Er wordt nu wel eens lacherig terug gekeken op de eerste 3D computeranimaties. Niet alles heeft de tand des tijd even goed doorstaan. Deze stationcall heeft dat wel. Dijkslag heeft de computer namelijk iets laten doen waar de computer bij uitstek goed in is: rekenen. Voor een mens is het behoorlijk lastig om de geometrische vormen precies kloppend en in perspectief te laten bewegen en draaien, een gigantisch teken- en rekenwerk. Voor de computer een makkie.

Zeldzame haan

Televisie wordt niet altijd bewaard. We kennen allemaal wel het verhaal van de overgespoelde afleveringen van Ja zuster, nee zuster. Zo is van televisievormgeving van vroeger helemaal weining bewaard gebleven. Want áls je dan iets bewaard zijn dat natuurlijk de programma’s en niet de kleine stukjes ertussen. Een hele klus dus als je op zoek bent naar nét die ene stationcall.

Een regelmatig terugkerende vraag aan de researchers bij het Nederlands Instituut voor Beeld en Geluid is waar toch die mooie leaders van Swip Stolks VARA-haan zijn gebleven. Lange, moeizame zoektochten leveren nauwelijks iets op: een deel van een openingscall, een ledenwerfspotje. Terwijl Stolk en René Coelho vele tientallen filmpjes gemaakt moeten hebben.

De zoektocht leidt eerst naar het Nederlands Instituut voor Mediakunst. Logisch, want dat instituut werd immers opgericht door Coelho in 1978. Hetzelfde jaar dat hij en Stolk de complete VARA-vormgeving onder handen nemen. De catalogus geeft het verlossende antwoord: het is bewaard gebleven! In de depots van het Groningen Museum ligt een band met ruim een uur materiaal. Ook heel logisch want daar werd de VARA-haan tentoongesteld toen hij van het beeldscherm verdween.

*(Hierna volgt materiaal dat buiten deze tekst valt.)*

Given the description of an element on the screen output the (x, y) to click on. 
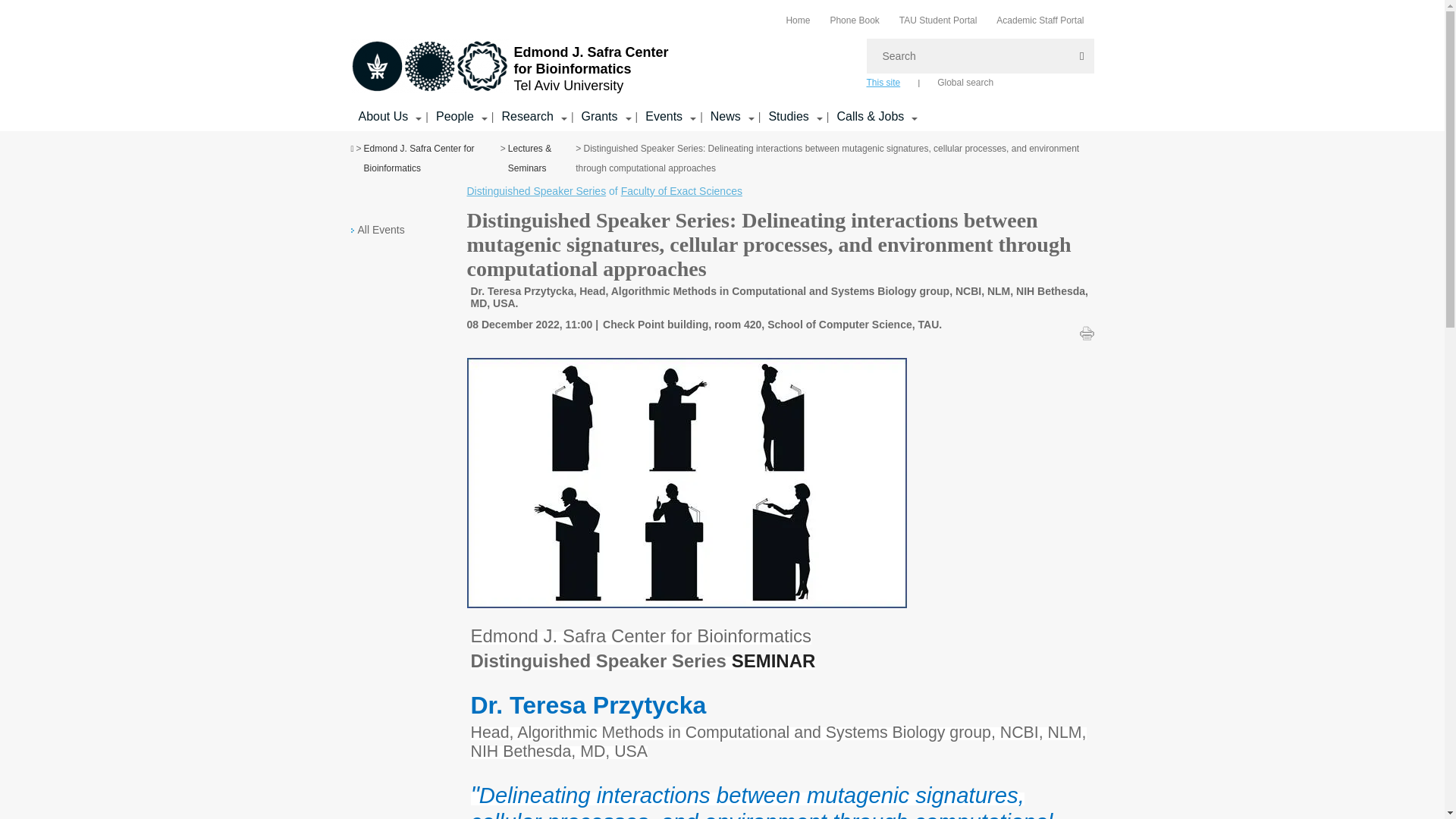
Academic Staff Portal (1039, 20)
TAU Student Portal (937, 20)
Distinguished Speaker Series (687, 482)
Grants (598, 116)
Home (797, 20)
About Us (382, 116)
Research (526, 116)
print (1087, 332)
Given the description of an element on the screen output the (x, y) to click on. 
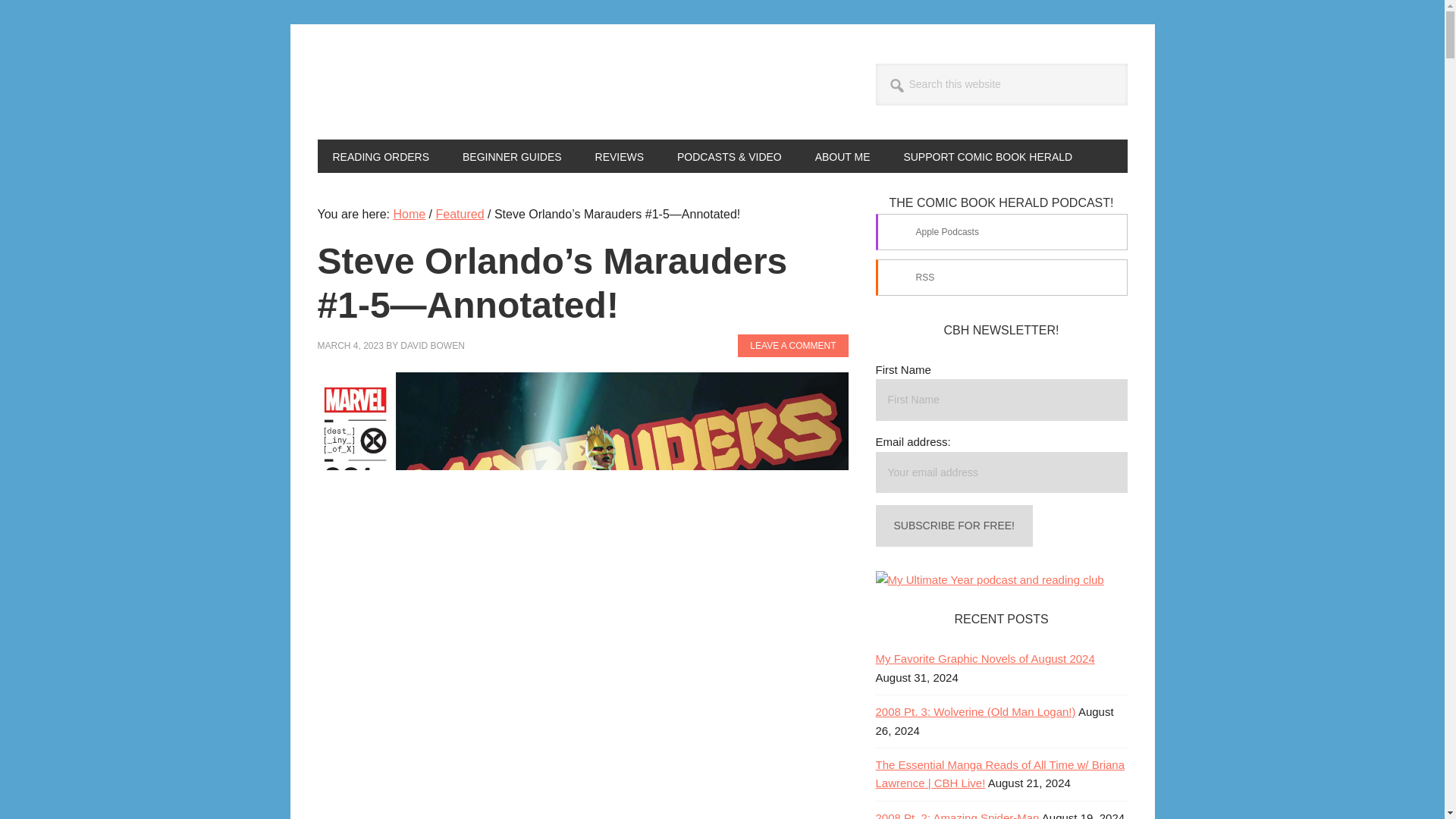
READING ORDERS (380, 155)
Comic Book Herald reading orders! (380, 155)
REVIEWS (619, 155)
DAVID BOWEN (432, 345)
SUPPORT COMIC BOOK HERALD (987, 155)
COMIC BOOK HERALD (453, 81)
Subscribe For Free! (953, 526)
BEGINNER GUIDES (511, 155)
Featured (459, 214)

Stolk wordt daarna zo’n beetje de vaste ontwerper bij het museum.

In wat voor staat de (video?)band is en wat er precies opstaat moet ik nog uitzoeken. Tot die tijd moeten we het doen met deze kleine beetjes die door Michel van Dijk verzameld zijn.

Kunstfluiter in stationcall

Televisievormgeving is voor de helft geluid. De muziek -en niet het beeld- roept je vanuit de keuken terug naar de televisie; ‘Je programma begint!’

Voor de identiteit van een omroepvereniging is muziek ook een belangrijk herkenningsteken. Zo heeft de VPRO heeft sinds begin jaren tachtig vaste openingsmuziek: de intro van het nummer ‘Here is the news’ van ELO. In de jaren tachtig nog zo’n 25 seconden te horen, nu ingekort tot 4 seconden. Maar net zo herkenbaar als toen. Het fragment werd uitgekozen door Fred van Dijk, destijds eindregisseur. Hij was degene die samen met de vaste VPRO-ontwerper de ruimtes tussen de programma’s vormgaf, op de typische VPRO-manier (zonder omroepster in beeld!).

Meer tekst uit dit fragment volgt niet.